Mais pour la ministre, ce seront les acteurs concernés, en premier lieu les acteurs de soins de premier recours, qui proposeront aux ARS des organisations pertinentes, tenant compte des expérimentations de terrain. Les ARS auront effectivement de larges pouvoirs : octroi des autorisations, contrats d’objectifs et de moyens, aides à l’installation des professionnels libéraux, mobilisation du fonds d’intervention régional, déploiement de plateformes territoriales d’appui, pour favoriser la prise en charge de patients complexes.

Pour permettre un meilleur suivi du patient dans le parcours de soins, le gouvernement relance le DMP, et le place entre les mains de l’Assurance maladie, “qui aura la responsabilité de le déployer”. Il sera accessible au patient, qui aura un droit de masquage des informations. Par ailleurs, la remise d’une lettre de liaison entre l’hôpital et la ville sera rendue obligatoire.

Pour mieux prendre en charge les patients complexes, le projet de texte crée une nouvelle fonction : l’infirmier clinicien, lui aussi très critiqué par les syndicats de médecins généralistes, tant il entre directement en concurrence avec leur fonction. De fait, il pourra formuler un diagnostic, établir une prescription, participer à des activités de prévention dans le cadre d’une prise en charge pluridisciplinaire.

Autre sujet qui fâche les généralistes libéraux : les compétences de certains professionnels de santé seront étendues. Ainsi, les sages-femmes pourront vacciner l’entourage des femmes et des nouveau-nés et pourront réaliser des IVG médicamenteuses, les pharmaciens pourront pratiquer la vaccination et les médecins du travail, sages-femmes et infirmiers pourront prescrire des substituts nicotiniques.

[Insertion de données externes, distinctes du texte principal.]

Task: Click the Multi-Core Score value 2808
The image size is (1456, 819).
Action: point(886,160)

Enfin, le ministère veut améliorer l’accès aux données de santé, en définissant les critères qui doivent être remplis par les porteurs de projet, pour accéder aux banques de données sécurisées de l’assurance maladie, des hôpitaux et cliniques ou de l’INSEE.

Il reste également plusieurs chapitres, donc certains potentiellement conflictuels, dans le projet de loi.

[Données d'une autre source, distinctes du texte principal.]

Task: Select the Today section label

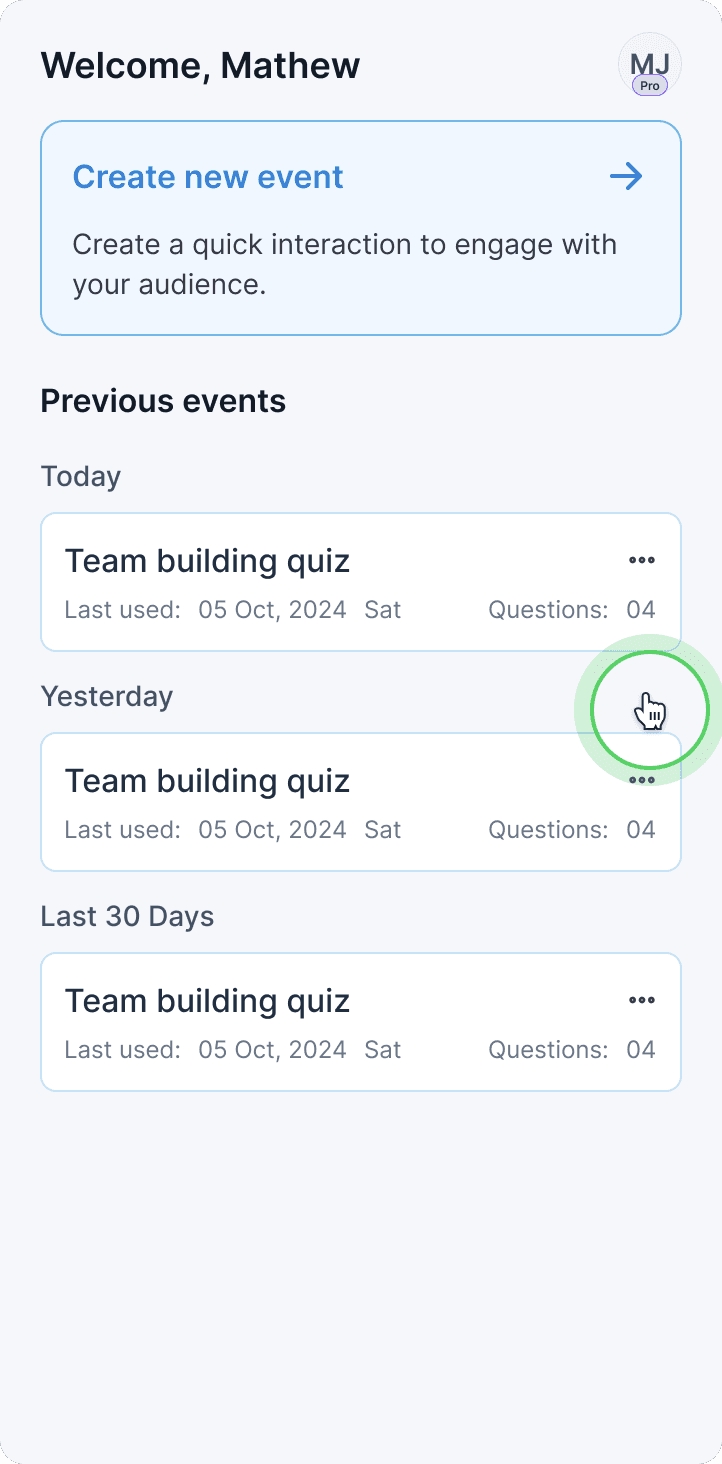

La future loi veut ainsi revoir le fonctionnement du DPC, encadrer l’intérim à l’hôpital, repenser les relations entre l’assurance maladie et l’Etat. Le projet de loi permet à l’Etat de définir ses attentes en amont d’une négociation conventionnelle et introduit une plus grande territorialisation de la politique conventionnelle. Les centrales syndicales nationales sont sur le qui-vive.

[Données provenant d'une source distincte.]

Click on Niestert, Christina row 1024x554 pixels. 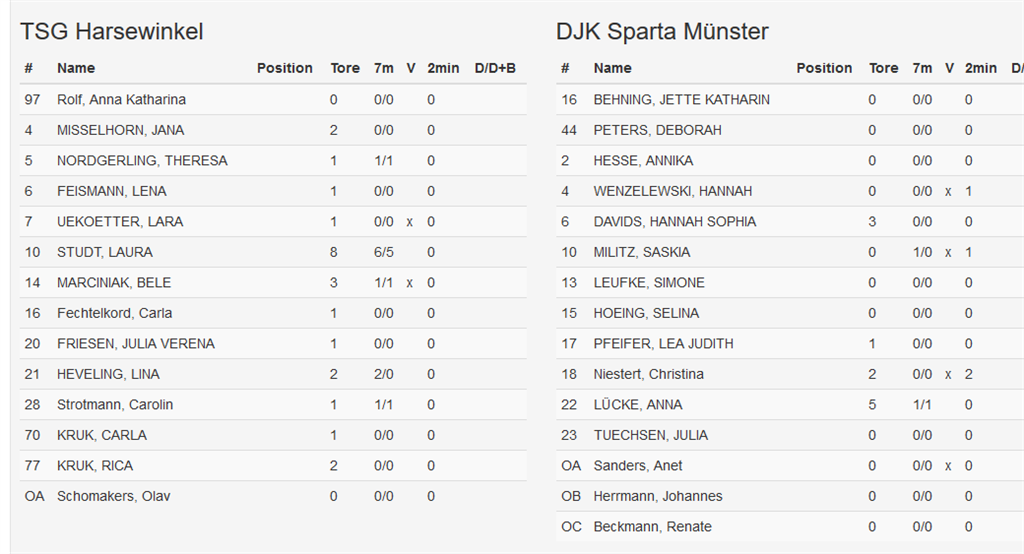coord(648,374)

Il se donne également l’objectif de renforcer l’animation territoriale conduite par les ARS, renforcer la sécurité sanitaire par une meilleure gestion des ruptures d’approvisionnement en produits de santé et renforcer le dialogue social, par la création d’un Conseil supérieur des personnels médicaux, pharmaceutiques et odontologiques, et modernisation de la gouvernance interne des établissements de santé.